- The medical model misses the uniqueness of the suicidal individual.
- Psychiatric disorders are risk factors for suicide, not the cause of suicide.
- A suicide-as-as action model is a new paradigm for a person-centered understanding of suicidal behavior.
- Narrative interviewing is the first step to establish a therapeutic alliance with the suicidal patient.
People with suicidal ideation often do not seek help because they fear that health professionals will not understand them. They do not think they need medical treatment, and they are afraid of being admitted to a psychiatric hospital against their will. A therapeutic approach based on the model of suicide as an action is the way to establish a therapeutic alliance. A brief therapy program for people who attempt suicide can reduce the risk of reattempts by 80 percent.
What’s wrong with current suicide risk assessment?

**WHAT THIS TASK INVOLVES**
In the text on suicide risk assessment, by how much can a brief therapy program for people who attempt suicide reduce the risk of reattempts?

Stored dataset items
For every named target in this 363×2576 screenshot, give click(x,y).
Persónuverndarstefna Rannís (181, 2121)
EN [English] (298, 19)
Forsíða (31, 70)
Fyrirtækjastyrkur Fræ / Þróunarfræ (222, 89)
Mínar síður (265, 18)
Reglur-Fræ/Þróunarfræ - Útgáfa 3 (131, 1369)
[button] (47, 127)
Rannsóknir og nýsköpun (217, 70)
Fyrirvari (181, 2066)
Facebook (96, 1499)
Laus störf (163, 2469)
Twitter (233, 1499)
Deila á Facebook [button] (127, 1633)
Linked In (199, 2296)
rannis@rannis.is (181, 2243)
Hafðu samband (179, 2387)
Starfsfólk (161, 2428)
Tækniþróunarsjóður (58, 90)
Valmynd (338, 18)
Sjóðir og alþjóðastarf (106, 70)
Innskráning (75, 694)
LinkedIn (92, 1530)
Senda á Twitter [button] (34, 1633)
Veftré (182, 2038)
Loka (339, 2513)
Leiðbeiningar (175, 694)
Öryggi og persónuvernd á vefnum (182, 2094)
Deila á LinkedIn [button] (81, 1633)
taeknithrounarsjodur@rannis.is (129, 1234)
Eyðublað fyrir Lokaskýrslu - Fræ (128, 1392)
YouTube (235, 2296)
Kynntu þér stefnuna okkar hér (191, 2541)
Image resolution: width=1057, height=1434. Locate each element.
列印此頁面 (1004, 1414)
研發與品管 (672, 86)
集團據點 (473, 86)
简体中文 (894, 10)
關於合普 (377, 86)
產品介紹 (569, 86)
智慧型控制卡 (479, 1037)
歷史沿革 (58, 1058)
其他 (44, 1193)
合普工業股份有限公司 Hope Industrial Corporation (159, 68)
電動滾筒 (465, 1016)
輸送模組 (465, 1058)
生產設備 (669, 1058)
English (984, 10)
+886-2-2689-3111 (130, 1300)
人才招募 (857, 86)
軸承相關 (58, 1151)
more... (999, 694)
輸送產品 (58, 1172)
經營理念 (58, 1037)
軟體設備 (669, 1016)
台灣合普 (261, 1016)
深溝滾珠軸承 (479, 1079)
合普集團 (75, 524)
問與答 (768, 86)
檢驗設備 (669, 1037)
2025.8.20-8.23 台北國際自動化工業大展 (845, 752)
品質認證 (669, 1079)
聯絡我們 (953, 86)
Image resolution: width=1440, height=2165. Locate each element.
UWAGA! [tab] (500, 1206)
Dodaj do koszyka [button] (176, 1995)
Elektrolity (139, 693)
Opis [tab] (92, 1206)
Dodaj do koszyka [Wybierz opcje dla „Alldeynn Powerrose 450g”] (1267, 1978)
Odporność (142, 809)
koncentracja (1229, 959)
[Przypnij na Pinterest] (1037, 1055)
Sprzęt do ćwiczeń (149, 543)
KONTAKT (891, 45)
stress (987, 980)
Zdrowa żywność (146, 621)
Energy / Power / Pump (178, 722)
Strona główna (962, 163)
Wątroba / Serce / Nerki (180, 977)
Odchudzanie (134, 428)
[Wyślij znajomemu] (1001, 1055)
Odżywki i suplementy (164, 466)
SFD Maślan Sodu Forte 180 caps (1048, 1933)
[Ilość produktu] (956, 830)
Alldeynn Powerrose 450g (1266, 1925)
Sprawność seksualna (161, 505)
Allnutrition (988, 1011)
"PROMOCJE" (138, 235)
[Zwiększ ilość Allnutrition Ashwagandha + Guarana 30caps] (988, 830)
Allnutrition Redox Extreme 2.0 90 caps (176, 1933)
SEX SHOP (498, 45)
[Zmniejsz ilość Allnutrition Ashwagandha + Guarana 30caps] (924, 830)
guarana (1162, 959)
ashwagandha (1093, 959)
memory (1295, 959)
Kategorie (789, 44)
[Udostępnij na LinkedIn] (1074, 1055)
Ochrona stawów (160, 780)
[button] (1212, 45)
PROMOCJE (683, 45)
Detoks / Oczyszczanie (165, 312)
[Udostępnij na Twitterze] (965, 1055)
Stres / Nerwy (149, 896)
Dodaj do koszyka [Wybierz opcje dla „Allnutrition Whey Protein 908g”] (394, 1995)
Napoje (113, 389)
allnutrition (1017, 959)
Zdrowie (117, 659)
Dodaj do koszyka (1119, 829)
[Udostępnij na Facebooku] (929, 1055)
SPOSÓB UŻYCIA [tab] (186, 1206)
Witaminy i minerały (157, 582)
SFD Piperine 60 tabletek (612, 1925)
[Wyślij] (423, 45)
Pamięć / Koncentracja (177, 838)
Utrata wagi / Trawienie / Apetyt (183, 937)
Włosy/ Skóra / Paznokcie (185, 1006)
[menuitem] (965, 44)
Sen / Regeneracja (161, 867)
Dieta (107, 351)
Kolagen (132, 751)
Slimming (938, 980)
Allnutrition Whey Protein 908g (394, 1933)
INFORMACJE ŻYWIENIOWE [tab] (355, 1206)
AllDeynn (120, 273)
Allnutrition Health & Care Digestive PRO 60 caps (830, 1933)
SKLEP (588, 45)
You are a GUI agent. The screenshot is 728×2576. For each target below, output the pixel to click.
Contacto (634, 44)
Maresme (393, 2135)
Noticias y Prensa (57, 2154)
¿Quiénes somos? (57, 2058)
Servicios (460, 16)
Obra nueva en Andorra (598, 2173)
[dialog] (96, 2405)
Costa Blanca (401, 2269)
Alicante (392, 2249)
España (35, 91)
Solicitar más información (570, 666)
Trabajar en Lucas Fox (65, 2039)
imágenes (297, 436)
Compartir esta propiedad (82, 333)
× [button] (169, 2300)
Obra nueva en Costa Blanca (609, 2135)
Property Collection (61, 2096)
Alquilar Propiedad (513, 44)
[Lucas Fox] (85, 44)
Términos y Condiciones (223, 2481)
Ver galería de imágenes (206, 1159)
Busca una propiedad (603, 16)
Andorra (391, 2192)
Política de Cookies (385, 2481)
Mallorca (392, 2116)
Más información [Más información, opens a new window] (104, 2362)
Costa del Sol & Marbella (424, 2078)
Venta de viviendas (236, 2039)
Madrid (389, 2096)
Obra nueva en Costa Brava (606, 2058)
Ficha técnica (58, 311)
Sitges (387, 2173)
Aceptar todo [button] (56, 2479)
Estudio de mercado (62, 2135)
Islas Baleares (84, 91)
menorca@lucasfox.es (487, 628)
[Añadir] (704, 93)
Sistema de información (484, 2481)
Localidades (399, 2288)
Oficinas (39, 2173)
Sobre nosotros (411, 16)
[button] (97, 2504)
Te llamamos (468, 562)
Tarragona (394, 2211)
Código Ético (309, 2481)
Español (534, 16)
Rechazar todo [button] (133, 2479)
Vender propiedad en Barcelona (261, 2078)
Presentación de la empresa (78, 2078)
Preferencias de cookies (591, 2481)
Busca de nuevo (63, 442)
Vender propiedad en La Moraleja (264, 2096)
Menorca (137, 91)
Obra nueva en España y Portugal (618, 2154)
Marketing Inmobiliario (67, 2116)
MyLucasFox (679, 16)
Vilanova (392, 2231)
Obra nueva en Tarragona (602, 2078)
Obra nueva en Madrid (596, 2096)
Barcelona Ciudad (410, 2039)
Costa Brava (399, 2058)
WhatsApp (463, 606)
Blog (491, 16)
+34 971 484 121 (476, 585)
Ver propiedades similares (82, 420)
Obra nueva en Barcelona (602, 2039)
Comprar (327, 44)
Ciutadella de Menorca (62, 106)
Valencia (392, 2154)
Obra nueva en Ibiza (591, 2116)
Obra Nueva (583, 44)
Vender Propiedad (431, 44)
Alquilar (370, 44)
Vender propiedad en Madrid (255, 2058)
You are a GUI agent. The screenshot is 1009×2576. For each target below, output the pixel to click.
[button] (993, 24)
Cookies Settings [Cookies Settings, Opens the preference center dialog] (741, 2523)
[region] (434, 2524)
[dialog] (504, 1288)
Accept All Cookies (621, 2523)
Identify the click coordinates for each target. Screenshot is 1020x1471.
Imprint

**TASK SOLUTION**
By 80 percent.